Tufts Film and Media Studies Faculty create works where creativity knows no bounds and the art of storytelling comes to life. Our distinguished faculty members are renowned experts and practitioners in the realm of cinematic arts, digital media, and visual storytelling. With a shared passion for exploring the ever-evolving landscape of film and media, our faculty engages in a multitude of captivating and impactful works that shape the industry and inspire the next generation of scholars and creators. Below are just a sample of faculty works that includes publications, books, films, and more.
ExCollege Dean Emeritus and FMS Professor of the Practice Howard Woolf's film Dust, which premiered at Tufts in spring of 2021, is a mid-length, non-traditional feature about a bunch of kids in Boston and the psychotherapist who tries to save them when the reveries of the 1960s turn into the nightmares of the 1970s.
Burn the Bridges by Kamran Rastegar is a collection of instrumental Middle Eastern disaporic compositions, comprising selections from soundtracks as well as what could be called 'imaginary soundtracks.'
FoodTV, the recently published book by Tasha Oren traces the generic expansion of cooking on television.
Mysteries of the Mind world premiere from TEDXCambridge cinema, directed by Don Schechter.
Produced by Jennifer Burton, Origin of the Species is a film about ethics, tech, and robotics, and envisioning the future of AI regarding its impact on our relationships, desire, and humanity itself.
Tapping Into Our Past, Tapping Into our Future: Ayodele Casel is the latest film from the Half The History series on under-told stories of diverse women in US history.
Jennifer Burton and Julie Dobrow will be leading the Half the History Research and Action Project, a digital humanities project, sponsored by Tufts Center for the Humanities (CHAT).
Old Guy is a five-episode comedy series from Five Sisters Productions, starring Roger Burton (Fargo, Shameless, Baskets) and Peri Gilpin (Frasier).
Mixed-Use was a film and video experience by AgX Film Collective that engaged the architecture and natural elements on the rooftop of Tisch Library.
The long history of racism in Ferguson, Missouri, frames Where the Pavement Ends, an experimental documentary by Tufts filmmakers Khary Jones and Jane Gillooly.
Palmetto, a landscape-driven single-channel video piece, considers the tourist community of Myrtle Beach.

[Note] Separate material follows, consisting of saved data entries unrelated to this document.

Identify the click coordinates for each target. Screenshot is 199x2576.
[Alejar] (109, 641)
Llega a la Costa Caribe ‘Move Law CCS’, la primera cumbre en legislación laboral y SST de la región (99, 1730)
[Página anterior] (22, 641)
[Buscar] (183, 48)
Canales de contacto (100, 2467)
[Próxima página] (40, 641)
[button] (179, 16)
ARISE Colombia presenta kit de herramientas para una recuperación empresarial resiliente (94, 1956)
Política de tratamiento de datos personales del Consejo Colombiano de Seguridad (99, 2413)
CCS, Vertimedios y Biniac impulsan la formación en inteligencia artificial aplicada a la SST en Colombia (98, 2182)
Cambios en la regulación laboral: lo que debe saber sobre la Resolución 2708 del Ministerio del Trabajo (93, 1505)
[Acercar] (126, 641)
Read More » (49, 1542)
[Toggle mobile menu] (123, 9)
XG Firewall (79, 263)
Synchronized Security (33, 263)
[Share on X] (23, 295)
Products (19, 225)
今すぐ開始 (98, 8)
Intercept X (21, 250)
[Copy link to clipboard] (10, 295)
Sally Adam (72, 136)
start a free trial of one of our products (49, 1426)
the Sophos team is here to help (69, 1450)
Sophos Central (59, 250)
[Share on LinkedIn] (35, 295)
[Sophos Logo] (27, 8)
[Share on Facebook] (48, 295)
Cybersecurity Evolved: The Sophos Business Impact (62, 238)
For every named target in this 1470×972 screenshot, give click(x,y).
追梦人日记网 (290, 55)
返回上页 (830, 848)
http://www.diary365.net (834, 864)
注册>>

The Wayside is a short film directed by Film and Media Studies professor Jennifer Burton with help from students in her Advanced Production Seminar.

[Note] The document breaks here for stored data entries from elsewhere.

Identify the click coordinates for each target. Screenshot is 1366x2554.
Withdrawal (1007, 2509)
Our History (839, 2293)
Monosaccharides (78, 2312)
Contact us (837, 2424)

Ascendants is a multi-format science fiction endeavor created by Don Schechter that includes the short film series The Ascendants Anthology, a pilot for a television series, and an upcoming novel.
Play Time: Jacques Tati and Comedic Modernism, written by Malcolm Turvey, was recently published by Columbia University Press. Malcolm Turvey is Sol Gittleman Professor in the Art and Art History Department at Tufts University and teaches a variety of FMS classes, including Global History of Cinema and The Horror Film. He is an editor of the journal October. His other books include Doubting Vision: Film and the Revelationist Tradition (2008) and The Filming of Modern Life: European Avant-Garde Film of the 1920s (2011).
After Emily: Two Remarkable Women and the Legacy of America's Greatest Poet (W.W. Norton & Co, 2018), published by Julie Dobrow is the untold tale of the woman who introduced Emily Dickinson to the world. Julie is Director, of Center for Interdisciplinary Studies; Senior Fellow, Tisch College of Civic Life; and Lecturer, Department of Public Health & Community Medicine, Tufts School of Medicine. Julie teaches several media classes including Children in Mass Media and Media Literacy.
Tasha Oren co-edited collection on contemporary global feminism, The Routledge Handbook of Contemporary Feminism.